> _Collected data entries_
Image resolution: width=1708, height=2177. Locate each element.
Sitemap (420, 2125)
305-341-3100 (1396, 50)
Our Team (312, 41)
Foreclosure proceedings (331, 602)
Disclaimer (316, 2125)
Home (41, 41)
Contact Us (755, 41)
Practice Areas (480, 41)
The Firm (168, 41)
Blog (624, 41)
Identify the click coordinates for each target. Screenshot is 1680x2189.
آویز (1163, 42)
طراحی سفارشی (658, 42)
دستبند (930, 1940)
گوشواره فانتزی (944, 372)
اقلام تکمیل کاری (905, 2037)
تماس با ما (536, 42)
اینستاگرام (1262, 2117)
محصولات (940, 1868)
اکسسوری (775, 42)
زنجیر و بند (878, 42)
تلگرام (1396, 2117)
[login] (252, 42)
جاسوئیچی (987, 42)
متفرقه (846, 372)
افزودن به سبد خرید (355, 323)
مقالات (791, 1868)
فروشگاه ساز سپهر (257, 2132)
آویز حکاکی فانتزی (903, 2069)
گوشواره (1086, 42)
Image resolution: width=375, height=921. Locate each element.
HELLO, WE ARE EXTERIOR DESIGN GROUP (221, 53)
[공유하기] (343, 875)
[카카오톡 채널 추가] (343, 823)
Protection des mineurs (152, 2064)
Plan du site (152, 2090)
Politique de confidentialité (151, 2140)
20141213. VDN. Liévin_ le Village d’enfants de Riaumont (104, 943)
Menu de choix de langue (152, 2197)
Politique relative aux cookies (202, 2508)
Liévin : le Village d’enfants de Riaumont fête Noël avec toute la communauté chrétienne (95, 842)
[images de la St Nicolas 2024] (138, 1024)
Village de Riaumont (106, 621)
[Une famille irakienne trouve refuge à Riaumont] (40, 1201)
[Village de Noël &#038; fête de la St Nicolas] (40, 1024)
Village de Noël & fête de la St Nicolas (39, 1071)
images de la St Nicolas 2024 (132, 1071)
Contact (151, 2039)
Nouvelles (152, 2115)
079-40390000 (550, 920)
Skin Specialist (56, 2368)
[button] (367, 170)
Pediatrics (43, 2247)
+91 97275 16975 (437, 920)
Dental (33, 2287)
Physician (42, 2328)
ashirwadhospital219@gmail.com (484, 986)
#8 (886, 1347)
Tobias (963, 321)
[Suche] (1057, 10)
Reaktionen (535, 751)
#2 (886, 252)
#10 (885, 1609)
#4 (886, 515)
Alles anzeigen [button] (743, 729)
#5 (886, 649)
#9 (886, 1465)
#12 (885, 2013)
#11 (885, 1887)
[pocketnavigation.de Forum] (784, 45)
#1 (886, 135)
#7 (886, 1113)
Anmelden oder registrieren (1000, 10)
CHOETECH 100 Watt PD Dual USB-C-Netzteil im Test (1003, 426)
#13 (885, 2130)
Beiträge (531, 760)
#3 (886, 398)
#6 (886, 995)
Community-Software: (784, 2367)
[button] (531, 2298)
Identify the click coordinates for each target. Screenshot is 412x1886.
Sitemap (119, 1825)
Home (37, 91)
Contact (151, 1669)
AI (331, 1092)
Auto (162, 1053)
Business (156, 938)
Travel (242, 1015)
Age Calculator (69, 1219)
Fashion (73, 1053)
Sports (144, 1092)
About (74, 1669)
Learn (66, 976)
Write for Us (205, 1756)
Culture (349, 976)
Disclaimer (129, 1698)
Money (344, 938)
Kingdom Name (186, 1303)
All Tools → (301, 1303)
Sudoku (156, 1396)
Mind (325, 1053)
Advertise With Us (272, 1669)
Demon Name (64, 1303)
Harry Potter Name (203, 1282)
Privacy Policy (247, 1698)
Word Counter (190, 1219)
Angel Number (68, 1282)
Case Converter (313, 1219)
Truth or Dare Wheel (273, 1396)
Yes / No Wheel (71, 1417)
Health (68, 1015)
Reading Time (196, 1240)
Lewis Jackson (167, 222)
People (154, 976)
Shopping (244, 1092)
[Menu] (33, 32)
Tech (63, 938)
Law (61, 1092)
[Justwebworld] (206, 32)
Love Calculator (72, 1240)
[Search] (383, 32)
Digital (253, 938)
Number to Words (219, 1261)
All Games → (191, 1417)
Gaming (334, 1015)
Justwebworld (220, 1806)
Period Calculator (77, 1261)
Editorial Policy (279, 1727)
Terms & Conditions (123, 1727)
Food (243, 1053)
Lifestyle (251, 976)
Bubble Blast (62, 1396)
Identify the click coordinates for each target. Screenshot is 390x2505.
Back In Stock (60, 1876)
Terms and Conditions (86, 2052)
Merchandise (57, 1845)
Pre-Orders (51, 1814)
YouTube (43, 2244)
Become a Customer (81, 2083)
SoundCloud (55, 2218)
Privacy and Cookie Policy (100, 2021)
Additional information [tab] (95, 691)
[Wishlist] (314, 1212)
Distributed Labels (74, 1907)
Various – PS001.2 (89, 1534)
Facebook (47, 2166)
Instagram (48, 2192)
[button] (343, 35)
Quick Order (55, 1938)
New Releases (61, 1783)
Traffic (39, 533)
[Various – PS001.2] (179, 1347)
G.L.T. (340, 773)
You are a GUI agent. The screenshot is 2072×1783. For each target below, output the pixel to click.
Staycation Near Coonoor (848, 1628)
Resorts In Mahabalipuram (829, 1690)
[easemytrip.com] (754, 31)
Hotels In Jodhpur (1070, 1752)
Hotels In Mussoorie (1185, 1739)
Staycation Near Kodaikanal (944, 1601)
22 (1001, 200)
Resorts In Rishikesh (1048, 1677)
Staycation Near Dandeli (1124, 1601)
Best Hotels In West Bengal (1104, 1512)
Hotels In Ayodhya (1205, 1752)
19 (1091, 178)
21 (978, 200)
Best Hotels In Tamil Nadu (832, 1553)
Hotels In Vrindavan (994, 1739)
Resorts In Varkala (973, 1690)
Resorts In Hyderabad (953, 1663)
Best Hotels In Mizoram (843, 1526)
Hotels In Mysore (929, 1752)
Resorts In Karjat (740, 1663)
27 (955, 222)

> _What is being asked_
Only the lines above starting at the line that holds "Village de Noël & fête" and ending at the line that holds "Tobias (963, 321)" are to be repeated, exactly and in full.

> _Task answer_
Village de Noël & fête de la St Nicolas (39, 1071)
images de la St Nicolas 2024 (132, 1071)
Contact (151, 2039)
Nouvelles (152, 2115)
079-40390000 (550, 920)
Skin Specialist (56, 2368)
[button] (367, 170)
Pediatrics (43, 2247)
+91 97275 16975 (437, 920)
Dental (33, 2287)
Physician (42, 2328)
ashirwadhospital219@gmail.com (484, 986)
#8 (886, 1347)
Tobias (963, 321)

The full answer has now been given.